▸ **ENTRIES PROVIDED**:
## Begin
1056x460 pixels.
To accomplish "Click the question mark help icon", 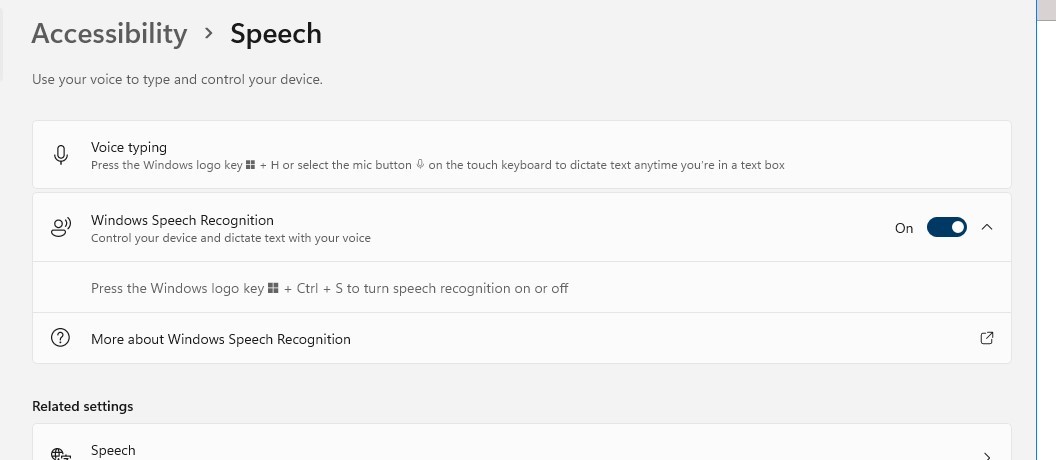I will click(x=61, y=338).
## End
## Begin
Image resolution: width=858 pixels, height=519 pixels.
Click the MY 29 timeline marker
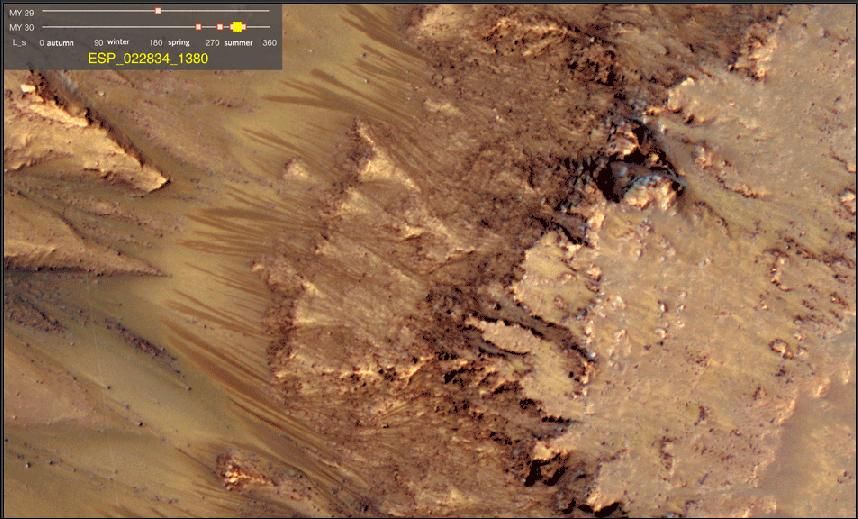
## End
## Begin
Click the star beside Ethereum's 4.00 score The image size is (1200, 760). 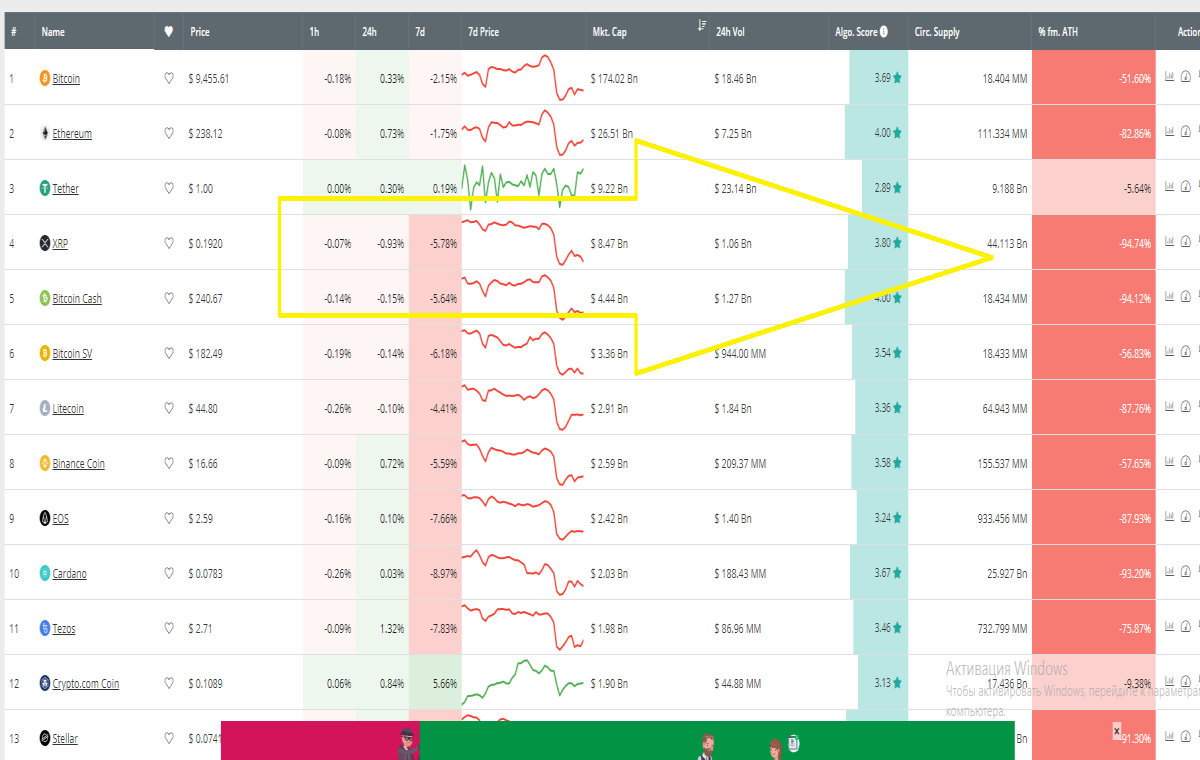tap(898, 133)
## End
▸ **TASK STATEMENT**: Render everything from the line containing "Image resolution: width=858" down to the line containing "Click the MY 29 timeline marker" as a JSON list of strings, one per line, omitting blank lines.

▸ **SOLUTION TO THE PROBLEM**:
[
  "Image resolution: width=858 pixels, height=519 pixels.",
  "Click the MY 29 timeline marker"
]